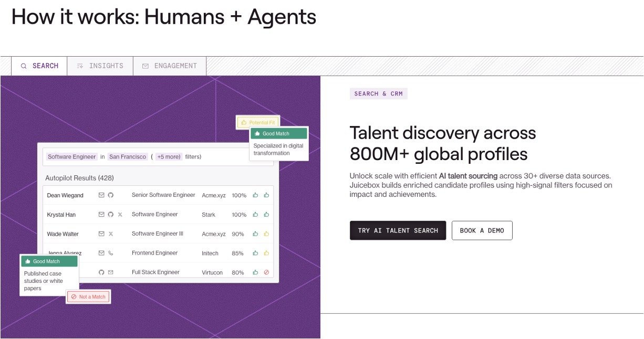Viewport: 644px width, 339px height.
Task: Click the Try AI Talent Search button
Action: point(398,230)
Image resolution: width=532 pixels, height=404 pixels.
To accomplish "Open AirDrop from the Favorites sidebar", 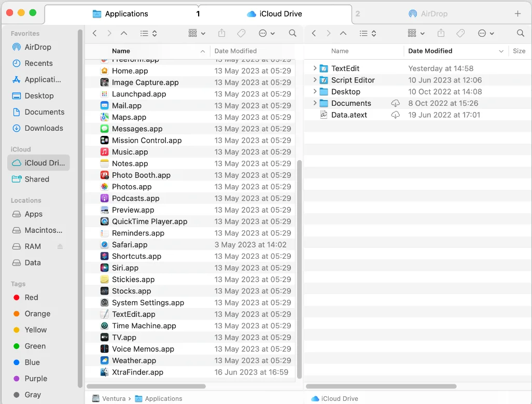I will click(x=36, y=47).
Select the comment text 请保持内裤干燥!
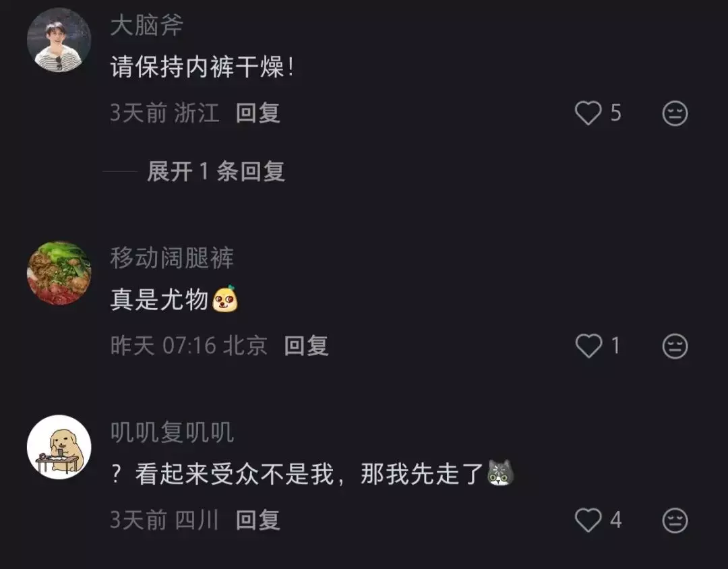The width and height of the screenshot is (728, 569). [x=202, y=67]
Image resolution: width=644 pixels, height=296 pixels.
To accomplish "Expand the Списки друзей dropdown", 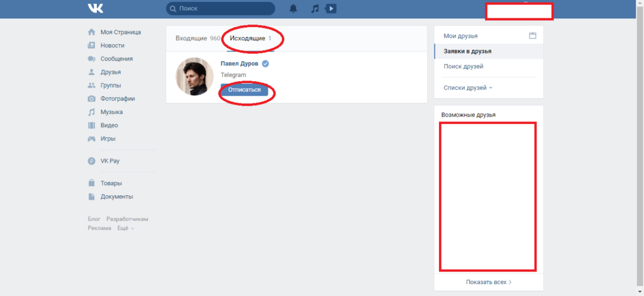I will pyautogui.click(x=468, y=88).
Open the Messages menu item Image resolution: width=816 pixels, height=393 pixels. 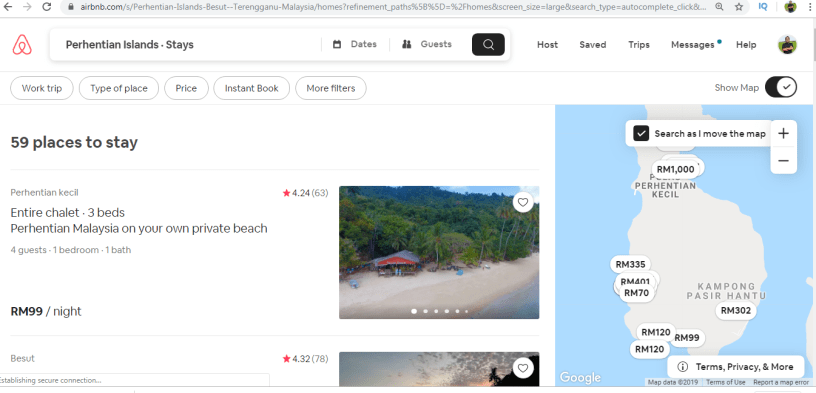(693, 45)
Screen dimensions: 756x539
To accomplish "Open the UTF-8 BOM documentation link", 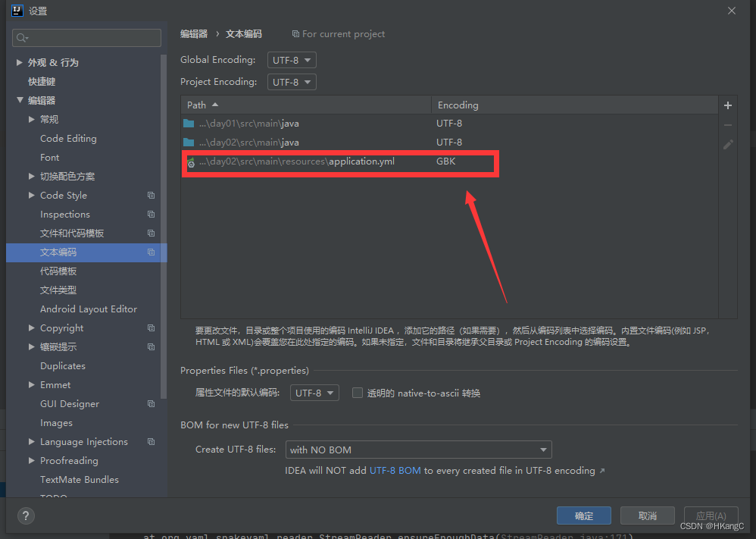I will (x=395, y=470).
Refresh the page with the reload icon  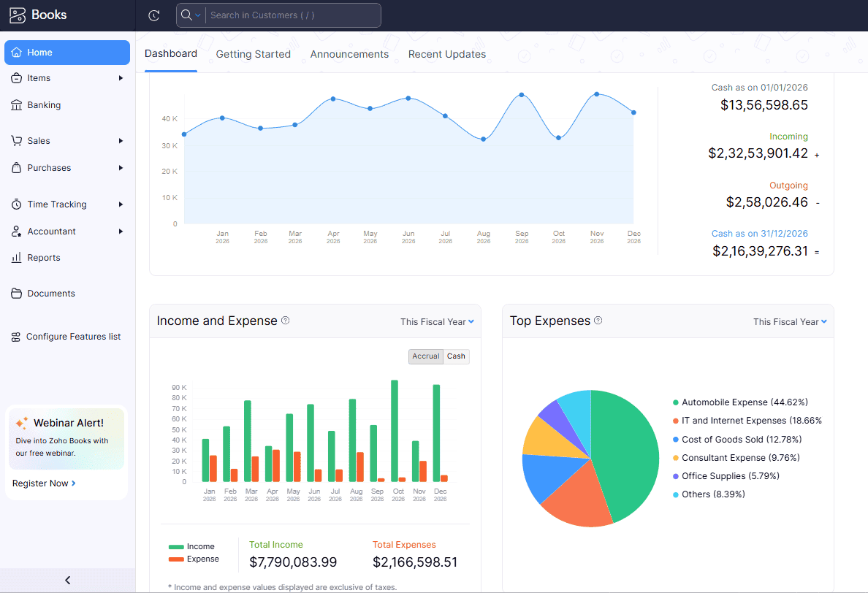[x=153, y=15]
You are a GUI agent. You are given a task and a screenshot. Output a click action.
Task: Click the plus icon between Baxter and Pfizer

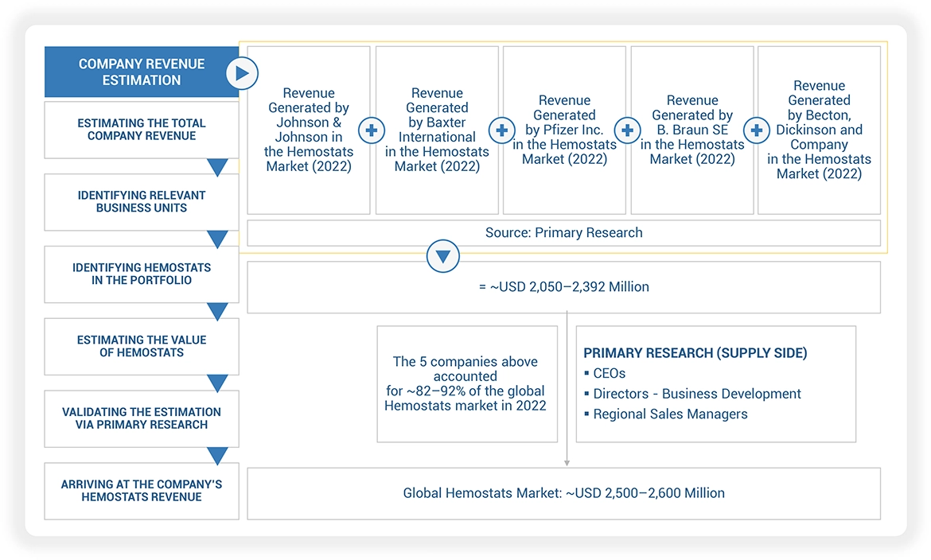point(501,130)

○ ○ ○ ○ ○ ○ ○

Exactly the lines from the one containing "You are a GUI" through the last line of the material above, both included and free of pictures, should make up your answer, please.

→ **Written response**
You are a GUI agent. You are given a task and a screenshot. Output a click action.
Task: Click the plus icon between Baxter and Pfizer

point(501,130)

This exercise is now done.